BEGIN Supplied records

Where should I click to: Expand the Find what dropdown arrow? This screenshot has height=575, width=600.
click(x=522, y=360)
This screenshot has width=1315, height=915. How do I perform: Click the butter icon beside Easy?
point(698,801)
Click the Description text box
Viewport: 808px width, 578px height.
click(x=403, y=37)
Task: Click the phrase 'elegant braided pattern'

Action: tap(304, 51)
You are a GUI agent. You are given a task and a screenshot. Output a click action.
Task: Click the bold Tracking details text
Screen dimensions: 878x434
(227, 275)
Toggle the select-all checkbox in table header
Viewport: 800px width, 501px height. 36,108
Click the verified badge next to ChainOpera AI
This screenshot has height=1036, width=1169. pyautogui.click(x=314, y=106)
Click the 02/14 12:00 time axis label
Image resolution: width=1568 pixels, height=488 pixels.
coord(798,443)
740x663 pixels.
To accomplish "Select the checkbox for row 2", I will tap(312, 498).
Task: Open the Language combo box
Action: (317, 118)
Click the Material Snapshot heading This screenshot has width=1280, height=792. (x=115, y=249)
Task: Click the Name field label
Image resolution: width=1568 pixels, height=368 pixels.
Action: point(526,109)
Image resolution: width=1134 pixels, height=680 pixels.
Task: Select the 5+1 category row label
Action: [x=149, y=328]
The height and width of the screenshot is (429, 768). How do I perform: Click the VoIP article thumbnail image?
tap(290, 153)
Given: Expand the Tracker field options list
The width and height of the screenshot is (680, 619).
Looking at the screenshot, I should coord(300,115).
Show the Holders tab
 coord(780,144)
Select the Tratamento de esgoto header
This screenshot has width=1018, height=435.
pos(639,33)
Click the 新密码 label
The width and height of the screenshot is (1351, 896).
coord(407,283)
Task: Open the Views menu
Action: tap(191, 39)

END Supplied records

• **Task instructions**: Return only those lines that run from the one containing "Image resolution: width=1568 pixels, height=368" through the end of the entries, keeping each exactly as written.

• **Solved exercise**:
Image resolution: width=1568 pixels, height=368 pixels.
Action: point(526,109)
Image resolution: width=1134 pixels, height=680 pixels.
Task: Select the 5+1 category row label
Action: [x=149, y=328]
The height and width of the screenshot is (429, 768). How do I perform: Click the VoIP article thumbnail image?
tap(290, 153)
Given: Expand the Tracker field options list
The width and height of the screenshot is (680, 619).
Looking at the screenshot, I should coord(300,115).
Show the Holders tab
 coord(780,144)
Select the Tratamento de esgoto header
This screenshot has width=1018, height=435.
pos(639,33)
Click the 新密码 label
The width and height of the screenshot is (1351, 896).
coord(407,283)
Task: Open the Views menu
Action: tap(191, 39)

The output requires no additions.